[Collected data entries]
··········
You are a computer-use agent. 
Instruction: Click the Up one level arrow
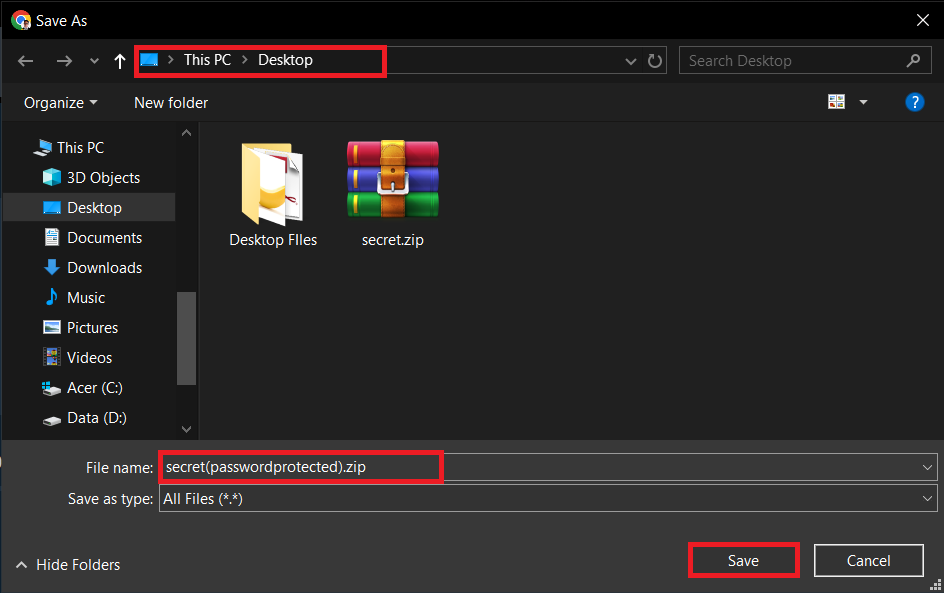(120, 61)
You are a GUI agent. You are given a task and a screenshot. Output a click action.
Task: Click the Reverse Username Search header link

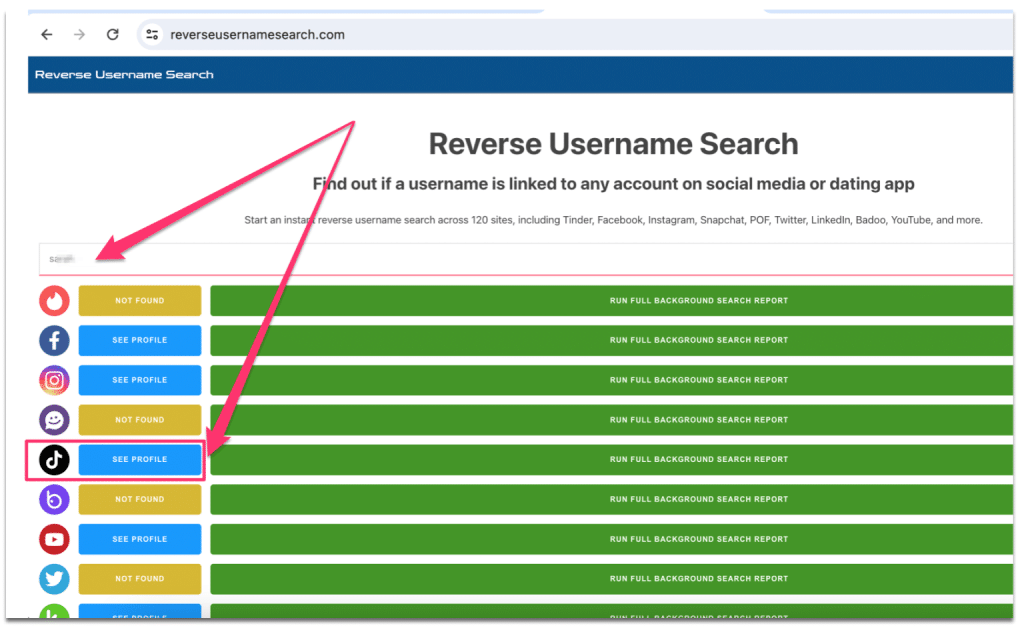pyautogui.click(x=124, y=75)
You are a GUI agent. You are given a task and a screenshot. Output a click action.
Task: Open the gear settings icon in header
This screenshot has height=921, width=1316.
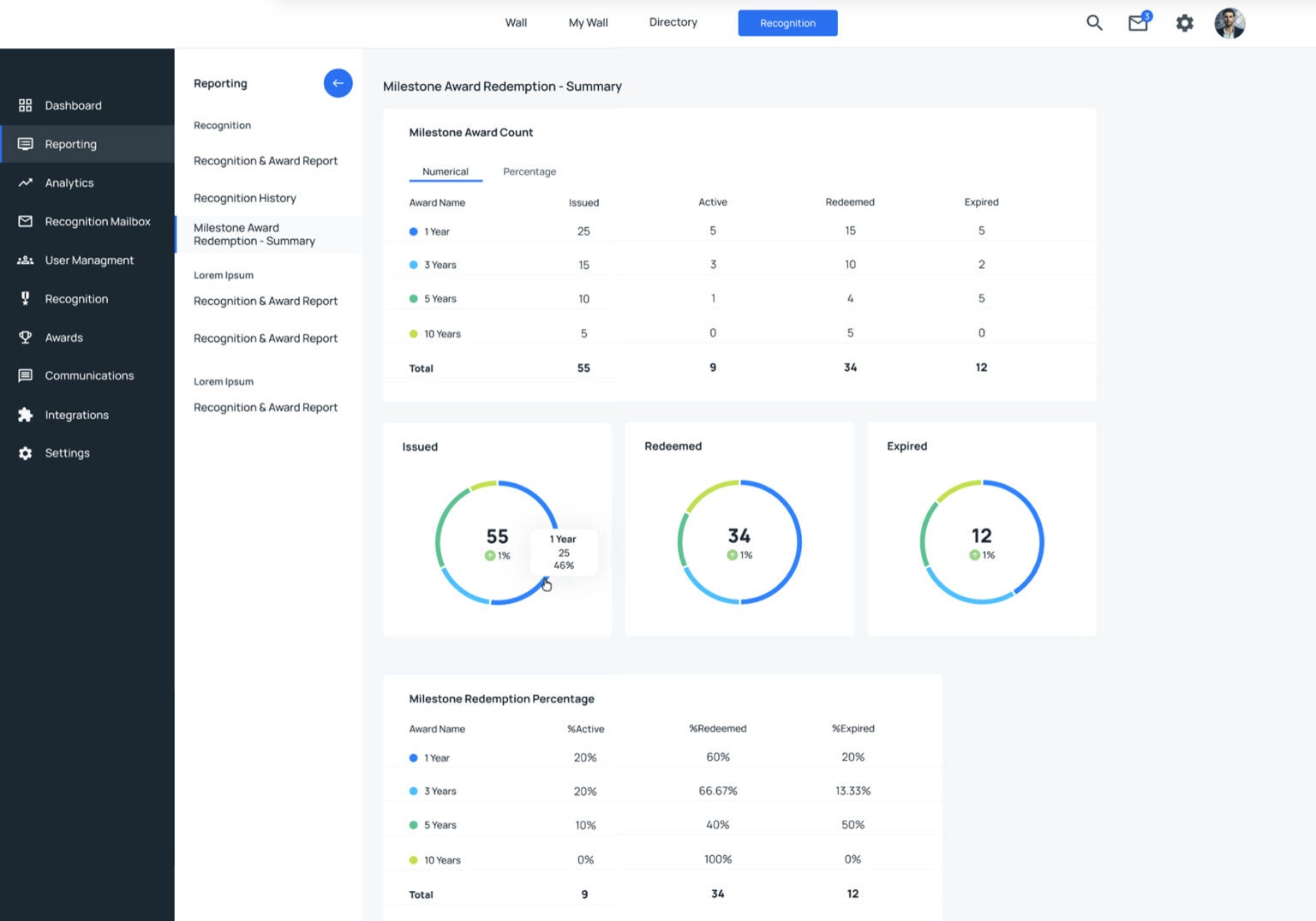click(x=1184, y=23)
··········
* _Instructions for the task_: Could you set down every entry above exactly as it stands, with no images?

* _Exercise response_:
You are a computer-use agent. 
Instruction: Click the Up one level arrow
(120, 61)
You are a GUI agent. You are given a task and a screenshot. Output a click action.
Task: Click the Reverse Username Search header link

pyautogui.click(x=124, y=75)
You are a GUI agent. You are given a task and a screenshot. Output a click action.
Task: Open the gear settings icon in header
This screenshot has height=921, width=1316.
click(x=1184, y=23)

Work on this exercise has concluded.